Om een antwoord te kunnen geven op de vraag waarom veel mensen vertrouwen hebben in iemand die duidelijk de ambitie heeft een autoritaire leider te worden, moeten we eigenlijk eerst een andere vraag stellen. Waarom is het beter voor patiënten die een gevaarlijke operatie moeten ondergaan niet alleen op een kamer te liggen?

Aangezien ze een pak meer kosten, zou men de indruk kunnen hebben dat het beter is een kamer helemaal voor zichzelf te hebben, maar eigenlijk spreken allerlei onderzoeksresultaten dat tegen en dat heeft allemaal te maken met de begrippen ‘angstreductie’ en ‘cognitieve klaarheid’. Voor iemand die een potentieel gevaarlijke operatie moet ondergaan, zoals een operatie aan het hart, betekent angstreductie natuurlijk dat zijn begrijpelijk gevoel van angst kleiner wordt. Cognitieve klaarheid betekent in diezelfde context dan weer dat de patiënt perfect weet wat hem te wachten staat en wat de mogelijke gevolgen kunnen zijn.
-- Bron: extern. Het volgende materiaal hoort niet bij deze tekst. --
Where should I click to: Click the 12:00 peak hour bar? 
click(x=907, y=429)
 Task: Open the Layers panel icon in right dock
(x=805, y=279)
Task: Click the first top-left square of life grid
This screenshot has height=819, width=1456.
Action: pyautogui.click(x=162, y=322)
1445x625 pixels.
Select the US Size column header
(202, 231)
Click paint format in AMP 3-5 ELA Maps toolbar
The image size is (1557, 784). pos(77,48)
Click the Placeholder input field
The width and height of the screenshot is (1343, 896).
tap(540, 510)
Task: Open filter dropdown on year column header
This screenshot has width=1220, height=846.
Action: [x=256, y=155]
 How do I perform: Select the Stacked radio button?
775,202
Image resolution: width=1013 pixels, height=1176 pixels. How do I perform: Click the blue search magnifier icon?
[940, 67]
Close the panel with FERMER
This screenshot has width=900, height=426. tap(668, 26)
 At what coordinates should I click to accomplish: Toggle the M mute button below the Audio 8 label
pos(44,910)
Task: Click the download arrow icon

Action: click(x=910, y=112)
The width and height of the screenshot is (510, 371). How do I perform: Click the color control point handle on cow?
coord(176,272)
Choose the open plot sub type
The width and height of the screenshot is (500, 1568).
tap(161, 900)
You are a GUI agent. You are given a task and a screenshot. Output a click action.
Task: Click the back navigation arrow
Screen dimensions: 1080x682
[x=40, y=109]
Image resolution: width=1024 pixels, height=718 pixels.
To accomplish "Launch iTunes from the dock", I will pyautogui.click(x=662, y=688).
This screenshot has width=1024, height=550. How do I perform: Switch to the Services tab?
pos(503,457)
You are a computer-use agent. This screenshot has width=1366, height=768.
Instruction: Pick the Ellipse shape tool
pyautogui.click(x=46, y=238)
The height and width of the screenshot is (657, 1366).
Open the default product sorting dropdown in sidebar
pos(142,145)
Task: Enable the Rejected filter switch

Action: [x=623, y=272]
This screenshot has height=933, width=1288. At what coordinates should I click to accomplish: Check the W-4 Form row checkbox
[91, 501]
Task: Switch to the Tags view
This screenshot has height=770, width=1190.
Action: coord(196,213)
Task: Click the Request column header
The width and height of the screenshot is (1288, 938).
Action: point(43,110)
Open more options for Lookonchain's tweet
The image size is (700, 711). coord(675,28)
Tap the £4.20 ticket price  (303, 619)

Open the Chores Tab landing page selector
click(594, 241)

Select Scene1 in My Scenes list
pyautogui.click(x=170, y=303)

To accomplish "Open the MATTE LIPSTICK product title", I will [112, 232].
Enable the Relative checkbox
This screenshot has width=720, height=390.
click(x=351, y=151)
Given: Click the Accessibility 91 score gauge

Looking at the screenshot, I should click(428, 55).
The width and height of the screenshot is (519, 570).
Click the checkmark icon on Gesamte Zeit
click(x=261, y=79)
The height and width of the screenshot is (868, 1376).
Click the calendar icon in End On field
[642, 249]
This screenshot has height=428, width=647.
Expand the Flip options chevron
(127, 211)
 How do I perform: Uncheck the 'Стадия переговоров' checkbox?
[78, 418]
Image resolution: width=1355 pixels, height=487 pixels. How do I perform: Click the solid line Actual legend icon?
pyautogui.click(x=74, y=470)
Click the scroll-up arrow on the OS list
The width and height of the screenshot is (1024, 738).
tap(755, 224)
Het belang van beide elementen is in het verleden meermaals aangetoond door middel van experimenten op echte patiënten. De conclusies zijn vrij duidelijk. Een patiënt die voor de operatie een tweepersoonskamer deelt met een patiënt die ofwel zelf een gelijkaardige operatie moet ondergaan, ofwel zelf herstelt van een minstens even gevaarlijke operatie, voelt duidelijk minder angst voor zijn eigen operatie. Een patiënt die na de operatie een tweepersoonskamer deelt met iemand uit een van beide net vermelde groepen, herstelt tevens sneller van zijn eigen ingreep.

De verslagen van dergelijke experimenten zijn vaak lang, vergeven van tabellen vol cijfers en niet al te vlot geschreven. Kort samengevat, komt het erop neer dat mensen in een angstaanjagende situatie minder angst ervaren als ze kunnen praten met mensen die zich in dezelfde situatie bevinden of met mensen die al eerdere ervaringen van dezelfde aard hebben. Er is geen reden om aan te nemen dat er een significant verschil is tussen de beleving van angst voor het mogelijk zelfs dodelijke snijwerk van een chirurg en andere angstaanjagende vooruitzichten. In het brein gaat het niet om de gegrondheid van de angst, want de meeste dokters weten echt wel waar ze hun scalpel mogen laten neerkomen, maar om de intensiteit waarmee die angst wordt ervaren, zelfs als uit de statistieken blijkt dat het risico eigenlijk miniem is.

We kunnen de angst voor een hartoperatie dus gerust vervangen door een ander gegeven dat al dan niet gegrond angst aanjaagt, zoals vreemdelingen, jobverlies, echtscheiding of milieuvervuiling, met als metacategorie natuurlijk de terroristische aanslag, een daad die er rechtstreeks en bewust op gericht is mensen angst aan te jagen. De reactie op die angst zal steeds dezelfde zijn, namelijk wat psychologen ‘sociale affiliatie’ noemen.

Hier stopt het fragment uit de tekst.